Nancy Bird busied herself with kitchen doings and Alex greeted neighbors in the front yard while Joe carried into the dining room the gifts of food brought as is the timeless custom in time of grief. Alex was gatekeeper so only family and preachers were inside the house.
"You all be still. I'm going to check on that new jack colt," Lou told them as she came into the kitchen in her work clothes and went directly to the back porch. She didn't go to the barn, instead she walked to the edge of the woods out to the west side of the house, some fifty yards, crossing the rock wall that bordered the house's yard. In a grouping of cedars, she found a three-foot high limestone outcropping and sat down.

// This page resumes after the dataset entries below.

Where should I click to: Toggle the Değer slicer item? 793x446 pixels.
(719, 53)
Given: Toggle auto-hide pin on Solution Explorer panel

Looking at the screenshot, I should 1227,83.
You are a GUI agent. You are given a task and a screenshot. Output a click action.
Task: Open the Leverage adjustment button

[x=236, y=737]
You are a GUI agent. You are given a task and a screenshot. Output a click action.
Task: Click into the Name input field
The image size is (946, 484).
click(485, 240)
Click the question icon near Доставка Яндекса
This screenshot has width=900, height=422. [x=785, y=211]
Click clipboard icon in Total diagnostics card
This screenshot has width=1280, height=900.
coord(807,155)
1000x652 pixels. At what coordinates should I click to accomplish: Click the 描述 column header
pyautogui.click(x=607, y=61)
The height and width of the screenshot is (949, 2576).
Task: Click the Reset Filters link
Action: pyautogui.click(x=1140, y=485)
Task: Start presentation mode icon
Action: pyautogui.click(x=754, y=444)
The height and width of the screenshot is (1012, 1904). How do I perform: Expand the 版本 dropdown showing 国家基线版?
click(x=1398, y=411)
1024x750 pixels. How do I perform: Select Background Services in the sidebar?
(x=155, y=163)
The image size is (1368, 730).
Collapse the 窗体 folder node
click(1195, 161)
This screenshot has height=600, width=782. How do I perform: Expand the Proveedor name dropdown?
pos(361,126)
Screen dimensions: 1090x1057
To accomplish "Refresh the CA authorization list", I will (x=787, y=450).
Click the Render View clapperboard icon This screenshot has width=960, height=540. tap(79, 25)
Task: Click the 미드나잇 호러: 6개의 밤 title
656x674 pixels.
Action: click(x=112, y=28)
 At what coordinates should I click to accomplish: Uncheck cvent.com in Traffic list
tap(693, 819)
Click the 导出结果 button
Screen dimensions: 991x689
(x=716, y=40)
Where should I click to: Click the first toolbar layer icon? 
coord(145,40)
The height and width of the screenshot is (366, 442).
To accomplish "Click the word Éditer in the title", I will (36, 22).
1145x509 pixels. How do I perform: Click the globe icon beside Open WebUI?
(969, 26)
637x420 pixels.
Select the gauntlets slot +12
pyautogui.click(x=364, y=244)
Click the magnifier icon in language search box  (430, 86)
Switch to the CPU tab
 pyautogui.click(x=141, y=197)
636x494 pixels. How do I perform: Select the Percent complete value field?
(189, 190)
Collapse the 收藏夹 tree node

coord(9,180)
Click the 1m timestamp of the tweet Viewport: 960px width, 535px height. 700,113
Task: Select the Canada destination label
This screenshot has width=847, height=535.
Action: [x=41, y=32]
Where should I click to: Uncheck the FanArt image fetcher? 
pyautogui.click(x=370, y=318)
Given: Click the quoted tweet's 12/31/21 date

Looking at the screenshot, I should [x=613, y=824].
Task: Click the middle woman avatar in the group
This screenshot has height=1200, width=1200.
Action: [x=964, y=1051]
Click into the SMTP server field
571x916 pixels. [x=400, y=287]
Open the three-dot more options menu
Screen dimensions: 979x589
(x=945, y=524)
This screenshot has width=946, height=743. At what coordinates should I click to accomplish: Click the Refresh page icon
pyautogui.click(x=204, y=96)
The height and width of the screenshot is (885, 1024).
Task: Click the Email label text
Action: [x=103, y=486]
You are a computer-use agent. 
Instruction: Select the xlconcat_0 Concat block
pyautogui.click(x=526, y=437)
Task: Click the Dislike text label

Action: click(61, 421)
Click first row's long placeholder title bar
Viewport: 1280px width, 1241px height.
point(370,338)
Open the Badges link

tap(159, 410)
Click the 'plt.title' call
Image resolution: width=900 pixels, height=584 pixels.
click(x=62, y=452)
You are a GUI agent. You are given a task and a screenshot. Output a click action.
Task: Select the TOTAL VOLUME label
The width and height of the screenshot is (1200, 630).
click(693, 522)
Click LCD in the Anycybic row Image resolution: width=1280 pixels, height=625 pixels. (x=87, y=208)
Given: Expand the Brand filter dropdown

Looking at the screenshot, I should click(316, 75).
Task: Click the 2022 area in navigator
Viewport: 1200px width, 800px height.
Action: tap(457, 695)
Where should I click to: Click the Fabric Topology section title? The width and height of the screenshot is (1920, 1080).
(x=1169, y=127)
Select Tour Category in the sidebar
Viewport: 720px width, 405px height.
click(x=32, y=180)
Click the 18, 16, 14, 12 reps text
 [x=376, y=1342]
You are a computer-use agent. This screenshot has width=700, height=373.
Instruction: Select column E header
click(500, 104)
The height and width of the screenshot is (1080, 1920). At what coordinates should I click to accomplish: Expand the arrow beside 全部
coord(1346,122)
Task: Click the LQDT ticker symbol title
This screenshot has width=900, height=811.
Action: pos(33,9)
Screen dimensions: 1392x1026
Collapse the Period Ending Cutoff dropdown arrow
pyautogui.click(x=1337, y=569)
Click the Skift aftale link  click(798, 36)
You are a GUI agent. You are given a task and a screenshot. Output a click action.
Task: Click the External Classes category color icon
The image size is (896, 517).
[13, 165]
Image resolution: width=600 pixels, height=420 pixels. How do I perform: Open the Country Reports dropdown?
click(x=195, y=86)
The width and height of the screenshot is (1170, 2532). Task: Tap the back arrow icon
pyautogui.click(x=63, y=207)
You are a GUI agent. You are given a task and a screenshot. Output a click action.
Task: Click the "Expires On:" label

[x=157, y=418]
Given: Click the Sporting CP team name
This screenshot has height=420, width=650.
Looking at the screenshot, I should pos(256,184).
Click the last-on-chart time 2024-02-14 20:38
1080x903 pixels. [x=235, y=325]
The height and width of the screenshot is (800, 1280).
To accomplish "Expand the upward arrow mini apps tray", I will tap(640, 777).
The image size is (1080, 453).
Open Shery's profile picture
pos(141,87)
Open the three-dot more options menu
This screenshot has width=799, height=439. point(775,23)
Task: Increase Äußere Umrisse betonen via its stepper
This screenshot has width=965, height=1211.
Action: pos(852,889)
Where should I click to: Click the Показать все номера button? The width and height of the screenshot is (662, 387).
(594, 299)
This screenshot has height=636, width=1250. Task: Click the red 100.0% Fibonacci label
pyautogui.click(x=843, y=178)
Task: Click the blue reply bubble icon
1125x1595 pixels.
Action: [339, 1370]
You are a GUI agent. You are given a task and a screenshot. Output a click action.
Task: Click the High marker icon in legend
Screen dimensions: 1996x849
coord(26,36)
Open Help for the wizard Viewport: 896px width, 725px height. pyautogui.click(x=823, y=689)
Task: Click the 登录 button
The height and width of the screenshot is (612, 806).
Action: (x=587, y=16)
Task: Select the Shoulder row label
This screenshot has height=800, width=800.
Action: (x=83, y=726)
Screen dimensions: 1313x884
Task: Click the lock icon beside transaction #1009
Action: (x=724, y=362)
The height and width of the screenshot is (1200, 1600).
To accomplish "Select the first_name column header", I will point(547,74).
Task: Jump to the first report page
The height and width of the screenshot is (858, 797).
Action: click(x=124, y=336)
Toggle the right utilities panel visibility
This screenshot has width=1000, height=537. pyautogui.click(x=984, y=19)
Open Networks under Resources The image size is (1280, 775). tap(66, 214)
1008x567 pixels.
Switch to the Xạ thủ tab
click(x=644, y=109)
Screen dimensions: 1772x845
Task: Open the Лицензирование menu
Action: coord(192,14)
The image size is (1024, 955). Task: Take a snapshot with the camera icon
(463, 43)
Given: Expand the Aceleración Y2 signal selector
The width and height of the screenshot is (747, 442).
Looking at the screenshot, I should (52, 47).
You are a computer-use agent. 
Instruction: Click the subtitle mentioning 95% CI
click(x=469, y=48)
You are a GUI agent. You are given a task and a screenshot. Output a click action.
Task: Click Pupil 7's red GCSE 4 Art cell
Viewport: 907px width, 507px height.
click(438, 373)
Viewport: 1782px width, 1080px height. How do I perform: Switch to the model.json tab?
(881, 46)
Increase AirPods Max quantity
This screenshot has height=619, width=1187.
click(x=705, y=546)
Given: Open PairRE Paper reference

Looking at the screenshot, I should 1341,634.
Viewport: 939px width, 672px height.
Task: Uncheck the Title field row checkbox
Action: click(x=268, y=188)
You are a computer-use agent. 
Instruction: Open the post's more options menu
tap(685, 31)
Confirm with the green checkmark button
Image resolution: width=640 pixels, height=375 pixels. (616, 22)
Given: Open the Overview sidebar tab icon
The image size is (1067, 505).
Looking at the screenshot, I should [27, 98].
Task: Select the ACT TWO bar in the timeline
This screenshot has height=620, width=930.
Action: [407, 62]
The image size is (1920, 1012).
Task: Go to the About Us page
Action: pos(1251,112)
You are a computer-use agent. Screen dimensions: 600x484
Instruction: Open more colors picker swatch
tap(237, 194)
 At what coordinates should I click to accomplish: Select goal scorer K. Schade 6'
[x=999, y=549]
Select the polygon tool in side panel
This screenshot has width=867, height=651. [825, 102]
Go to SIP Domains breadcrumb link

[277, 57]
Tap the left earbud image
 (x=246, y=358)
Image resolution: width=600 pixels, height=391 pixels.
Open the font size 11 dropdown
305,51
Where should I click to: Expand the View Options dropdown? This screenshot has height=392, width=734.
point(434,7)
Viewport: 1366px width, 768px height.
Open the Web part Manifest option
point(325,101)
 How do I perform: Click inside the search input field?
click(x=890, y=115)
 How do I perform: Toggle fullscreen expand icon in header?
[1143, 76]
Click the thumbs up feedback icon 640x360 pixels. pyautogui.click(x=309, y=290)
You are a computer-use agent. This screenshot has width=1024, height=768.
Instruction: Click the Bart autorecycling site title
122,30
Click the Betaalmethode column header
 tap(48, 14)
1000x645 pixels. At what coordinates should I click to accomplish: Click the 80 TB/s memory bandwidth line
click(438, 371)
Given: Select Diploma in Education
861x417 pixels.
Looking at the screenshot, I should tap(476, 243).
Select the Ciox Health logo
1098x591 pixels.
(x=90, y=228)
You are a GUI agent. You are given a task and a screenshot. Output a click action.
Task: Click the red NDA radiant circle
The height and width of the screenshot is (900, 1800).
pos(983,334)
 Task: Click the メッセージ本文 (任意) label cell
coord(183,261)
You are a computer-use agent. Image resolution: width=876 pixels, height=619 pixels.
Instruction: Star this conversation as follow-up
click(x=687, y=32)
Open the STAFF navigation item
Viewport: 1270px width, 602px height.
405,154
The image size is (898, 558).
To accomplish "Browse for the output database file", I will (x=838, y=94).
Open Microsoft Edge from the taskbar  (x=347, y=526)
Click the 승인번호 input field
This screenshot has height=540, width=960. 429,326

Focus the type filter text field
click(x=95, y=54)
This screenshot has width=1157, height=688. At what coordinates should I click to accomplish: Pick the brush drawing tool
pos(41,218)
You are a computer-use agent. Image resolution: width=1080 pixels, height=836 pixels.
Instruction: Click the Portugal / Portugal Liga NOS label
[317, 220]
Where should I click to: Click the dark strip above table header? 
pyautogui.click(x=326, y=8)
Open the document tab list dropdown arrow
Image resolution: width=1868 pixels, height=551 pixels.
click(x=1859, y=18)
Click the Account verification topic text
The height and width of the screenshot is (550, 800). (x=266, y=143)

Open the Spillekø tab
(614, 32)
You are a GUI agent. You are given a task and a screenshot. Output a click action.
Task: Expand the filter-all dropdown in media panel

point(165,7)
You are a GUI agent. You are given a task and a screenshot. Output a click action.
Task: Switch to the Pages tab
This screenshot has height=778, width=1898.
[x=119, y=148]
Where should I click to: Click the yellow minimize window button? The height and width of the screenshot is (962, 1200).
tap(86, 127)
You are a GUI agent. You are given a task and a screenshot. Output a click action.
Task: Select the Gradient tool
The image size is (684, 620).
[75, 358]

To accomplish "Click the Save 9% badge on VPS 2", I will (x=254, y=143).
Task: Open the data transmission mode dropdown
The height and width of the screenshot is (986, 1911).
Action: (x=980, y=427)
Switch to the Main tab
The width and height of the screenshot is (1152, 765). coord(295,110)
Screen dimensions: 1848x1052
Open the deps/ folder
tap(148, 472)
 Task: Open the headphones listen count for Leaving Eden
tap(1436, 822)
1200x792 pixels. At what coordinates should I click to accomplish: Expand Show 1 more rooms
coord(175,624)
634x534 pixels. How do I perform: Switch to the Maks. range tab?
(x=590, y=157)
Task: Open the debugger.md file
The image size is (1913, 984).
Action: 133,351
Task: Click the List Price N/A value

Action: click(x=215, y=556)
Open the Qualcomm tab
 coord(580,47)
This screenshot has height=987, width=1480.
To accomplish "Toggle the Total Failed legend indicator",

After gazing back at her house, stock barn, shed, wash house, smoke house, fields and garden patch, she looked up at the slate blue sky seeking to find a cloud. There was the shadow of one down toward the river stretching north to over where she had left her Jim - the Bee Springs Church and graveyard. Taking off her hat and placing it on the ground at her side, she placed both hands on her face and sobbed. At first it was controlled but then she gave out deep gut-wrenching crying. It took a few minutes for her to get the terrible grief under control. As she stood, she wiped her face with a big blue and white bandana. Then she leaned over, grabbed her hat and put it on. Turning to the gray, ageless, moss-stained stone she said, "I share my pain with you old one, I can't carry it all." She turned and went back to the living.
===
Solon had wrapped up good and gone and sat on the front porch steps. He looked out across the yard down the brown gravel drive lined with hickory, oak, and chestnut trees. He thought, "Even the place grieves." Then his thoughts returned to the wake in the big room of his house the night before. Solon had stood before the polished finely finished cherry casket. Placing his hand on the smooth cool lid, he surprised himself with the thought that came into his mind, "My goodness Mr. Fields, Joe and Alex did a fine piece of work on this." He chastised his inner self for that thought. It was as if he couldn't let into his heart the meaning of the occasion. He knew lots of folks buried their children but he was not finding anything like acceptance. His spirit felt as if it was horsewhipped and his sixty-five-year-old body ached from head to heel. "I'll get through this," he told himself, "but it'll take a lot of doing." Then he remembered more about standing numb at the bier. Joseph Wheeler Stevenson, his surviving son, had come up to him, discretely took his hand without shame and stood silently for as long as his daddy stood at the beautiful/ugly casket of his brother, nearly half an hour.